Despite the presence of police and sniffer dogs at festivals, drugs often find their way in. Picture: Toby Zerna
Despite the presence of police and sniffer dogs at festivals, drugs often find their way in. Picture: Toby Zerna

Later, he guessed it was ketamine, but admitted he found it there and gave it a go without much thought. He's a successful lawyer.

That's the baffling thing about politicians condemning pill testing; they're ignoring the very real possibility that it will be their children who this blind stubbornness affects. The possibility that their sweet sons and daughters will be charging their bodies with illicit substances and later seeking solace in the medic tent seems to completely pass them by.

Telling young people to abstain from drugs is akin to telling them to abstain from rubbing their private parts together: you can say it all you want - hell, you can even give us a pamphlet about it - but if you think your success rate will be high, you're likely to be very disappointed.

Here's a newsflash for the dinosaurs pretending this problem will go away with a few more sniffer dogs or putting up warning posters in toilets: Curiosity is not a new phenomenon. As long as there is music and young people, there will be drugs.

They can sit back and run the risk that the next young adult to die will be one of their own, or they can take the advice of the Australian Medical Association (AMA) and acknowledge that we need to do something about this.

"We can't continue to just use a law enforcement solution," president of the AMA, Dr Tony Bartone, told Sky News in September.

President of the AMA, Dr Tony Bartone, views pill testing as an opportunity to educate people about the dangerous consequences of drugs. Picture: Kym Smith
President of the AMA, Dr Tony Bartone, views pill testing as an opportunity to educate people about the dangerous consequences of drugs. Picture: Kym Smith

"We have a serious problem, it is out of control, and we need to have a look at a raft of solutions … The actual episode of testing the pill is not just saying: 'Oh, that's an OK drug, you can take that.' It's an opportunity to try and inform [them] about the dangerous consequences and try to get an opportunity to give them education."

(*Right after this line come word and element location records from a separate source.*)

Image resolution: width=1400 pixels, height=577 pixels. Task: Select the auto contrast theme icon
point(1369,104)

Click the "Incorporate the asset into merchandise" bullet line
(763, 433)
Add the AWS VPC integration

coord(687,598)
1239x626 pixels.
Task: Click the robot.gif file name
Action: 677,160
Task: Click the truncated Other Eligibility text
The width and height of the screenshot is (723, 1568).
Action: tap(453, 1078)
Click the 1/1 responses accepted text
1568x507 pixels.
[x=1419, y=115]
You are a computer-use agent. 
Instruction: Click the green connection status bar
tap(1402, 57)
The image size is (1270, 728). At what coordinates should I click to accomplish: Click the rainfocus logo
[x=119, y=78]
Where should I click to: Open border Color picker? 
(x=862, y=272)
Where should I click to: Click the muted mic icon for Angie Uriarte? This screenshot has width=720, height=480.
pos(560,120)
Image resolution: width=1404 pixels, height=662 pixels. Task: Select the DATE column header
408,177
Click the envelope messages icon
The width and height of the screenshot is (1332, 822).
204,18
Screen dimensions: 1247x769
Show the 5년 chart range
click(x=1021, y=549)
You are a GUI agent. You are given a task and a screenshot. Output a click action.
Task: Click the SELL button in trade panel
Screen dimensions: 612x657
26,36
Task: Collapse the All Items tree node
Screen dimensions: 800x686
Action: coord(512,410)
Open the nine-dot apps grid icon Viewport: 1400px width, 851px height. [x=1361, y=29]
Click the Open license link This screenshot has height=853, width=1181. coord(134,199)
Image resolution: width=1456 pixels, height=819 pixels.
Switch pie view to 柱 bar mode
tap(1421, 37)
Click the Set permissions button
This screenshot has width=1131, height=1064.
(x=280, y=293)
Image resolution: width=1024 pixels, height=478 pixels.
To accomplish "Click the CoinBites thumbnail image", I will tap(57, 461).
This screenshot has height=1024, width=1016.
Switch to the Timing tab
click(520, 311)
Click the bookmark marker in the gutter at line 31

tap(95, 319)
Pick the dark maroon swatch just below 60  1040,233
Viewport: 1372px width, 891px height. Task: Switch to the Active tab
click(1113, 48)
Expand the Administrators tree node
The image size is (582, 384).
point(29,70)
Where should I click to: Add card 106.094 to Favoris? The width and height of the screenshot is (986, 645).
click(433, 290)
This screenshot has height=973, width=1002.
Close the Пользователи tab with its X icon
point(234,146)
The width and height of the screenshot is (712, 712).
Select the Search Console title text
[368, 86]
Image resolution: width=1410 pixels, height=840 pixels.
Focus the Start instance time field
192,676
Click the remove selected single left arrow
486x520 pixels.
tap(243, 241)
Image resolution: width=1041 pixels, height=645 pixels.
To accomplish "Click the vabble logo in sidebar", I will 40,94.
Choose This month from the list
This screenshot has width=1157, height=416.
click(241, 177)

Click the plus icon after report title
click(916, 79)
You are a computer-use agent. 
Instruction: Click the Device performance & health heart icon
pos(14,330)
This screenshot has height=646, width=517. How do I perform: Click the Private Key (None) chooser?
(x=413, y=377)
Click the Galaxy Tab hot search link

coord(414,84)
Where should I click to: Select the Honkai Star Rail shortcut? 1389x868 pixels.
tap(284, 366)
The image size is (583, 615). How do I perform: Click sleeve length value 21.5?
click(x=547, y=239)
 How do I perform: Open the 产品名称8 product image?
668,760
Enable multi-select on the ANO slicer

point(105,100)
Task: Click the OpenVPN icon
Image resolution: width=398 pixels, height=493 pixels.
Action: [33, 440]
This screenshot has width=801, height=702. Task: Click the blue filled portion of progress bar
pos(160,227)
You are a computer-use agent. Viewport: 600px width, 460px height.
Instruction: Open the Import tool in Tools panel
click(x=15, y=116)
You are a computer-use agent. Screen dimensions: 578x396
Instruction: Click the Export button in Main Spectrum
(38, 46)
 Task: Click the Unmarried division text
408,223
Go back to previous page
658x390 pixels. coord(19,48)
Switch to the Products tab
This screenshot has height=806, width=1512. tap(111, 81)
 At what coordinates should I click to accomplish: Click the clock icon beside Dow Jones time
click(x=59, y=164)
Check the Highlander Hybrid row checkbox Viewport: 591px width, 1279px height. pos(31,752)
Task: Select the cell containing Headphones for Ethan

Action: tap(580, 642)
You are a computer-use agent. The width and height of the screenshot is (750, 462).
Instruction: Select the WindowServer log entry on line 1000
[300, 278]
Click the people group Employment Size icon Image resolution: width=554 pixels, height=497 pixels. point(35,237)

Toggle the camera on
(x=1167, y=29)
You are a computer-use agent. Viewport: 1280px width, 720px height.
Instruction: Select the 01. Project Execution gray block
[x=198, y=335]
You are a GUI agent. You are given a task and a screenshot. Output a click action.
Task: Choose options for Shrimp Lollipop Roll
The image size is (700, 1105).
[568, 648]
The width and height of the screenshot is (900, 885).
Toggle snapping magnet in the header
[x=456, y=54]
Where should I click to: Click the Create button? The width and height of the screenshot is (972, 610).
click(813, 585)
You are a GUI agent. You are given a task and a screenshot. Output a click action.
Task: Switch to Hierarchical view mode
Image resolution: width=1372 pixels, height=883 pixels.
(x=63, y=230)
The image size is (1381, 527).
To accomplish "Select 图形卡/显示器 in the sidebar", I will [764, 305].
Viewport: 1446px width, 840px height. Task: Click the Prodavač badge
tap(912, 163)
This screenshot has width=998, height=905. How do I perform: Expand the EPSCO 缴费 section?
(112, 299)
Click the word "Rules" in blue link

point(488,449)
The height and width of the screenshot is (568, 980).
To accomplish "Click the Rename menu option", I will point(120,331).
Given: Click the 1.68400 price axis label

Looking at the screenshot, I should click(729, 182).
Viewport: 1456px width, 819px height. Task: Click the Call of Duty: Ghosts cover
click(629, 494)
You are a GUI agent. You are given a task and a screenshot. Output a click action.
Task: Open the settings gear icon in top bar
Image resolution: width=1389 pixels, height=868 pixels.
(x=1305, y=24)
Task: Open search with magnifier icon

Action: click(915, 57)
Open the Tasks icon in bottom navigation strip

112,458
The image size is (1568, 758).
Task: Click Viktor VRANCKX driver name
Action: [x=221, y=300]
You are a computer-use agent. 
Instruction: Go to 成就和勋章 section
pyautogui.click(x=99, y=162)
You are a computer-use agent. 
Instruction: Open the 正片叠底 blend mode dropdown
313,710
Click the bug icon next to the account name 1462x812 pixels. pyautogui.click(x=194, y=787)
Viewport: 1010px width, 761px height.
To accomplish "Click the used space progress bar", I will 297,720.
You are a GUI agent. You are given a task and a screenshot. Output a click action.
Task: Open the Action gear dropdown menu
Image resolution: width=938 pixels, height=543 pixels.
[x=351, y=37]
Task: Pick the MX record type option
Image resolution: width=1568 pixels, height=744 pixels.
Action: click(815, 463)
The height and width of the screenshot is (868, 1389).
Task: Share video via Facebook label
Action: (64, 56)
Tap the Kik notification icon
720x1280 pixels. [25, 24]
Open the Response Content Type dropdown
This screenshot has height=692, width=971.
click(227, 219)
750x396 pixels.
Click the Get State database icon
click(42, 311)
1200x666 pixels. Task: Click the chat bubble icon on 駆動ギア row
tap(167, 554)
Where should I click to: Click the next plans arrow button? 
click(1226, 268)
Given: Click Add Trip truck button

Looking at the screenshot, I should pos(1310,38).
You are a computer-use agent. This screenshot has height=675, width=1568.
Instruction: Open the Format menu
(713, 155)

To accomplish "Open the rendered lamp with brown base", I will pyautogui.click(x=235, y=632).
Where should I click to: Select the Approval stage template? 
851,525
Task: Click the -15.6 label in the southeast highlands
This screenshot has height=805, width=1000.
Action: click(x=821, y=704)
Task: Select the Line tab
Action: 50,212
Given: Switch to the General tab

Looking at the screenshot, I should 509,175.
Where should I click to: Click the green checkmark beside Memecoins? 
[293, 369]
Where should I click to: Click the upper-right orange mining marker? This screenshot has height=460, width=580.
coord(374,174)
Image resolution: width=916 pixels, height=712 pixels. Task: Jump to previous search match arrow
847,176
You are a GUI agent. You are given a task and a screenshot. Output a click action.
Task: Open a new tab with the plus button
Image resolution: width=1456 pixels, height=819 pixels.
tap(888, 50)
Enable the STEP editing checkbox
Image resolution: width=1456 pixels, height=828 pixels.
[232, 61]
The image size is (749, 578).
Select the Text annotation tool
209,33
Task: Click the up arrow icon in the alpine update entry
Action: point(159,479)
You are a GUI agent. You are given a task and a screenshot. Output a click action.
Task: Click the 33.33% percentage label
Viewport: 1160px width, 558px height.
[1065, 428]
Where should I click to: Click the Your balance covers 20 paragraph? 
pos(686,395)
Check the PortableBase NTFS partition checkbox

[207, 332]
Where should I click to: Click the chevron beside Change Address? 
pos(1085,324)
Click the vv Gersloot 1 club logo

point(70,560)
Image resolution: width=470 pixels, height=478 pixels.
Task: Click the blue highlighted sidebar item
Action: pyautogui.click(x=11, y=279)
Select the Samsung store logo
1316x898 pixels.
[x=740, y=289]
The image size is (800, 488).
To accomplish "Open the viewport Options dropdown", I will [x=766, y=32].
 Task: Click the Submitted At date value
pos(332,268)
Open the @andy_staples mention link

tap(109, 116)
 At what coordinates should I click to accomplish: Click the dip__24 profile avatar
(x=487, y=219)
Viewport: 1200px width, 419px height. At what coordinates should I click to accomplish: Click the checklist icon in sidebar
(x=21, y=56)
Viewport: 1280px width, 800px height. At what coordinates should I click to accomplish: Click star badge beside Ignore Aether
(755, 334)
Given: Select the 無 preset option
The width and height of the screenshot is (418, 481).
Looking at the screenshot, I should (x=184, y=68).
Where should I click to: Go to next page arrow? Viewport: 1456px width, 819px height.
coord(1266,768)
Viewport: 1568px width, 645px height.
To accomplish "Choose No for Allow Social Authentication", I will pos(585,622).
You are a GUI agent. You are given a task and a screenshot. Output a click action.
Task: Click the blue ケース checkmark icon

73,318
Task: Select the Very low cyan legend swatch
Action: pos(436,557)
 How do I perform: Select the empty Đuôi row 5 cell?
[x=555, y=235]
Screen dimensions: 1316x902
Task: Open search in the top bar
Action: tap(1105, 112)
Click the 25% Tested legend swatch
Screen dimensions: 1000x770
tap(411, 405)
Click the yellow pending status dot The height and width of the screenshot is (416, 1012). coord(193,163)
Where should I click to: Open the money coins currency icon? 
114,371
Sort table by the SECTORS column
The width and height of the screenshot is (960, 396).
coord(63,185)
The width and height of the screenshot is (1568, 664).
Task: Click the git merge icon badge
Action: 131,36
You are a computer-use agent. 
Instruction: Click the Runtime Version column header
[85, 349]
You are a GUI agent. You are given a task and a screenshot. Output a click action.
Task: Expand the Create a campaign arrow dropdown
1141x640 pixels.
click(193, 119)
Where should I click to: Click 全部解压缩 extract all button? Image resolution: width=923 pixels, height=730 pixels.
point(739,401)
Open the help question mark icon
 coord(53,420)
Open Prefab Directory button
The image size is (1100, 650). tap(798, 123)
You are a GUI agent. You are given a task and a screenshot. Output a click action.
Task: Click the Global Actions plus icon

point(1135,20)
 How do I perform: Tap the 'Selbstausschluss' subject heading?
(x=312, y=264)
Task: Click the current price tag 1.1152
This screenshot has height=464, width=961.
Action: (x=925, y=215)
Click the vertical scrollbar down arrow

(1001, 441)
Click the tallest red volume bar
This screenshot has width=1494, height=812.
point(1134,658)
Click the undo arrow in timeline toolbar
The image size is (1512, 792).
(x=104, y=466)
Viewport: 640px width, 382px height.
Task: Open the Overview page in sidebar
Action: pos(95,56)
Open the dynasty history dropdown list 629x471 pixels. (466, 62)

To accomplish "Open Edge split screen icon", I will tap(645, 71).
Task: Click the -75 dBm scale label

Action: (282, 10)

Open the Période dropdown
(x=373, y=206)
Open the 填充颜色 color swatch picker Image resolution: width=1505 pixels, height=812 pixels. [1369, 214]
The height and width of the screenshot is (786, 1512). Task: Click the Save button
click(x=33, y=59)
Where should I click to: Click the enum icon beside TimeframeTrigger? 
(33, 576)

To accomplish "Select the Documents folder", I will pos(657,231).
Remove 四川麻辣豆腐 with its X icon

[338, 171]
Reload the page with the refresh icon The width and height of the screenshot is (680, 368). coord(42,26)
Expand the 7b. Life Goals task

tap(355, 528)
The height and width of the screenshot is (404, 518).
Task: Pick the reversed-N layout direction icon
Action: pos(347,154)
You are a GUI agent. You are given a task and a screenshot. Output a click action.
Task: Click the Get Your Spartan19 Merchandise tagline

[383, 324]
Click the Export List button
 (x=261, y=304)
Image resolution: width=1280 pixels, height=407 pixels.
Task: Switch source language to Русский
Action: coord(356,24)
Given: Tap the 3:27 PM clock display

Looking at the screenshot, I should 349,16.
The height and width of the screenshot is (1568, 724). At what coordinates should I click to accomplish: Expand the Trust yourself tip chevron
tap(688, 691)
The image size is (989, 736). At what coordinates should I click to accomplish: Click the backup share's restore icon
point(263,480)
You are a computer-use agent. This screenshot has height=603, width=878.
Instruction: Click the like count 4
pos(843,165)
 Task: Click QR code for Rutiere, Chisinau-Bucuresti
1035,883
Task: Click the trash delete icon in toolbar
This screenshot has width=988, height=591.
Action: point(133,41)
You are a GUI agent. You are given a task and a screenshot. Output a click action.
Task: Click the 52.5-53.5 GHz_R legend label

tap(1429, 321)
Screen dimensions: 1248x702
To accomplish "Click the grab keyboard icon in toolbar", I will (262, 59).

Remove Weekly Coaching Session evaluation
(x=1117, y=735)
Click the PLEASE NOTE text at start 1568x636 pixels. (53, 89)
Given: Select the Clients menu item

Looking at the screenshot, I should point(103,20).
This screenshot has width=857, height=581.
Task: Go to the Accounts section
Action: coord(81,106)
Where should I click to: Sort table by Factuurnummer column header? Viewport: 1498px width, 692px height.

Critics of pill-testing say that it will only open the floodgates to more drug abuse, yet fail to look abroad to where the opposite has been true: studies out of the UK, Austria, Switzerland, and Germany indicated increased drug disposal after testing. In one study, nine out of ten respondents said despite taking illicit drugs, they'd never spoken with a healthcare professional about it before.

Pill testing is an opportunity to access young people. For trained professionals to speak with them, educate and encourage them to make better decisions.

Because if it was your child, 21, tipsy, peering into a little capsule filled with golden flecks, what would you prefer?

A test to clear-up what that pill contains and an explanation of the risk involved? Or a grumpy poster in the port-a-loos that she'll never even read?

Michelle Andrews is a freelance writer and podcast host from Melbourne.